Monday, Jul. 14, 1997

DEFENSE

By MARK THOMPSON

Pentagon officials, it seems, could use some remedial mathematics instruction. The Pentagon's timetable for building a national missile shield to protect Americans against a handful of incoming enemy missiles keeps slipping. In each of the past three years, Defense officials have said they were six years away from operating a scaled-down, ground-based "Star Wars" system that could cost up to $10 billion.

Back in 1995, then Defense Secretary WILLIAM PERRY said building the shield would take three years of research and development and another three of construction. The shield, he vowed, "will be ready for production in three years and, if the decision is made, could be ready for deployment three years after that." Summing up, he added, "So we are about...six years away from deployment of national missile-defense systems." After a year, Perry said the U.S. was still six years away from a national missile umbrella. "Our plan is to complete the development of a national missile-defense system over the next three years," he said. "At that time, if such a threat is emerging, we would be ready to deploy this defense system in another three years."

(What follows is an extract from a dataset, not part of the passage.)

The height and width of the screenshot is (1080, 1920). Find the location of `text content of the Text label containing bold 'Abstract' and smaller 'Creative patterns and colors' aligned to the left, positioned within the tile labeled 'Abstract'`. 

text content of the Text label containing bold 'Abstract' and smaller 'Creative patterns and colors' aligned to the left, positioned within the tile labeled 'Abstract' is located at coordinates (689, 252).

Last week an Army general said--you guessed it--the same thing. "Our first opportunity to make a decision to deploy is in the year 2000," said Army Brigadier General JOSEPH COSUMANO, head of the Pentagon's national missile-defense program. It will take another three years, he added, to actually build it. The Pentagon will have what Cosumano called "a rolling three-year deployment capability" to delay deployment into the future. That adds up to--well, who's counting?